[Work order]
Please repeat the records exactly, keeping the pictures out.

(Data in this exercise begins)

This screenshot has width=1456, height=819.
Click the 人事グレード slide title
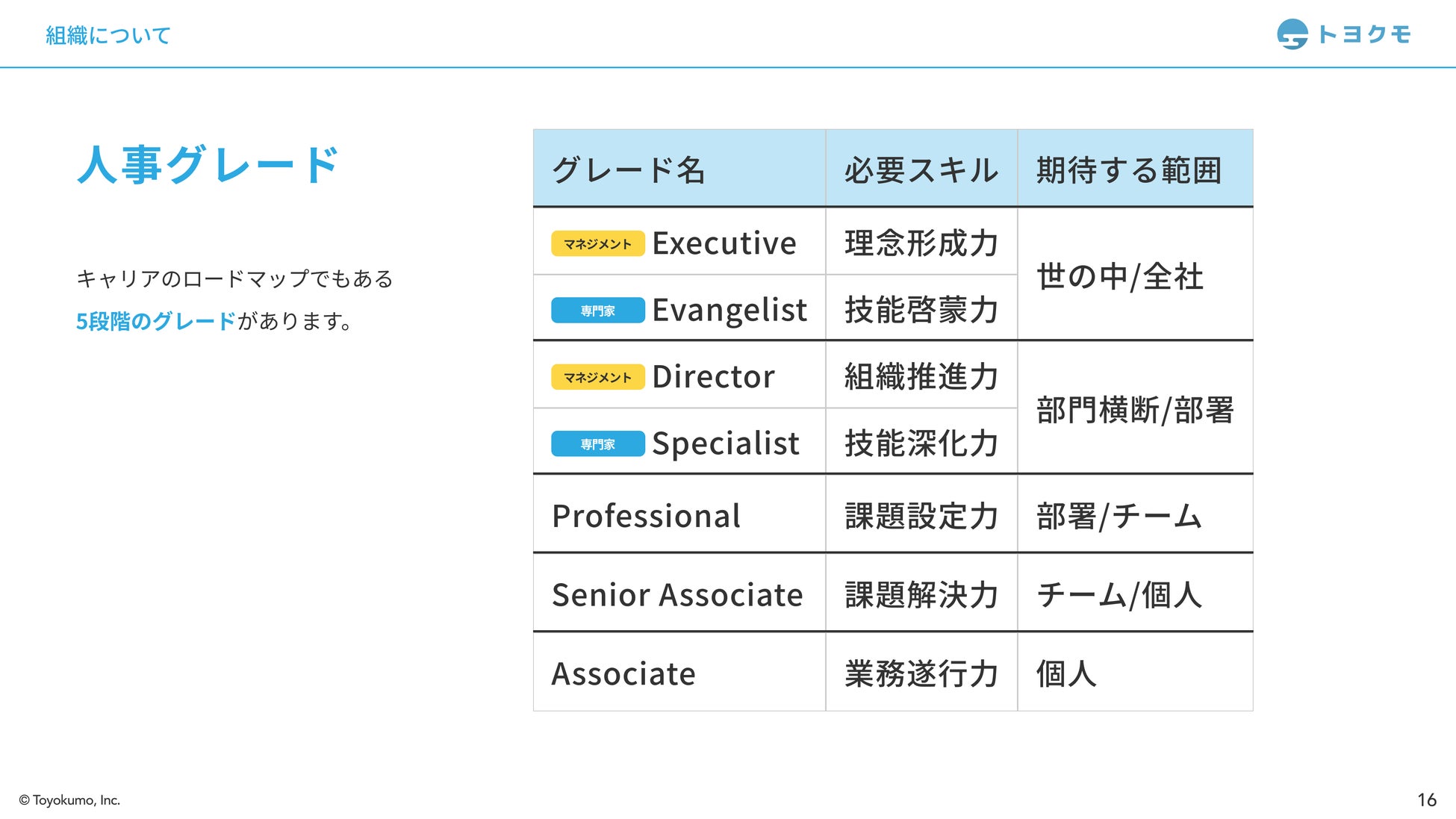point(208,165)
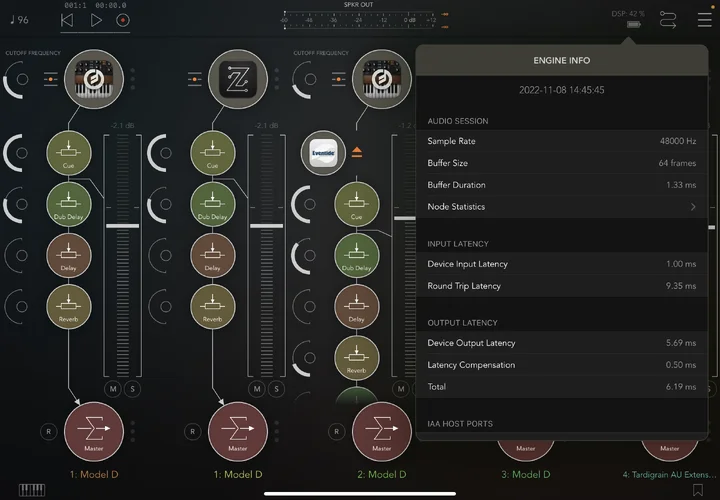Image resolution: width=720 pixels, height=500 pixels.
Task: Select the tempo 96 display
Action: pyautogui.click(x=19, y=19)
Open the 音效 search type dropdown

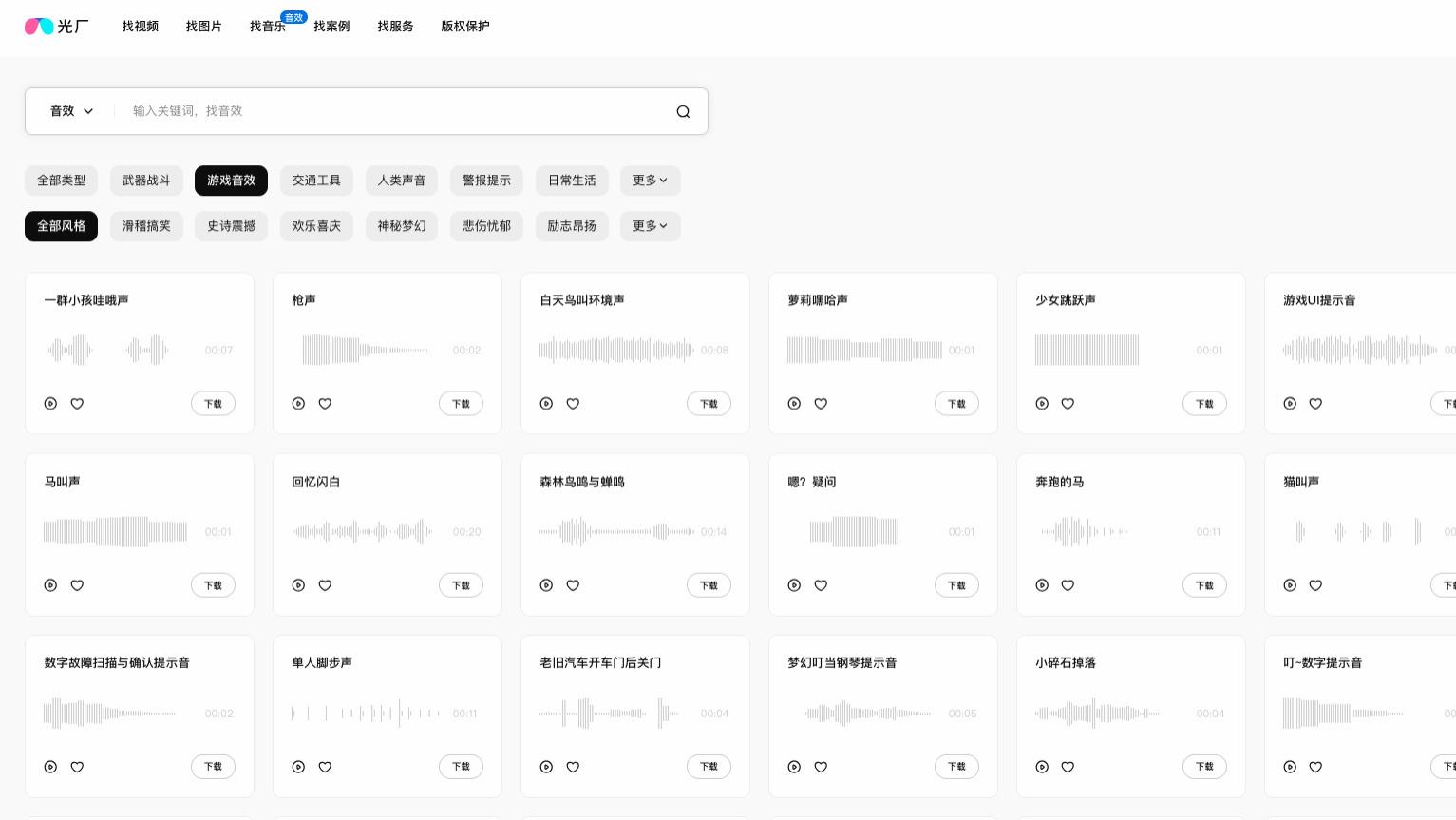pyautogui.click(x=71, y=111)
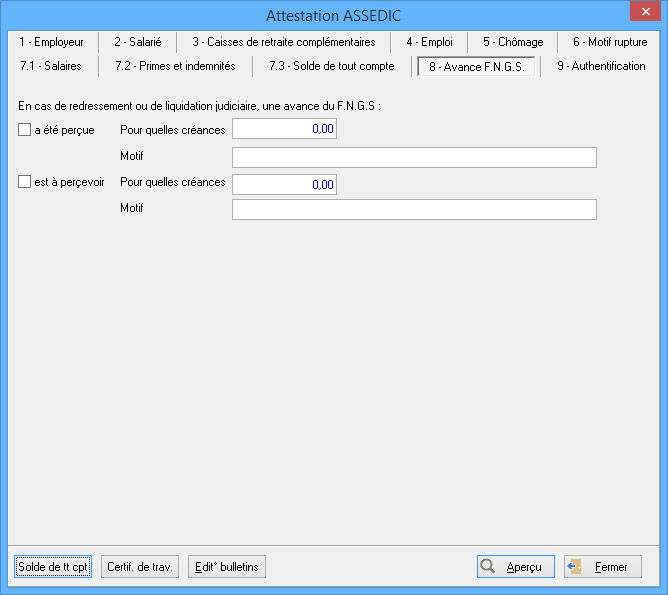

(Data in this exercise ends)

[Solution]
This screenshot has width=1456, height=819.
Click the 人事グレード slide title
point(208,165)
Image resolution: width=720 pixels, height=500 pixels.
Task: Select the tempo 96 display
Action: pyautogui.click(x=19, y=19)
Open the 音效 search type dropdown

pyautogui.click(x=71, y=111)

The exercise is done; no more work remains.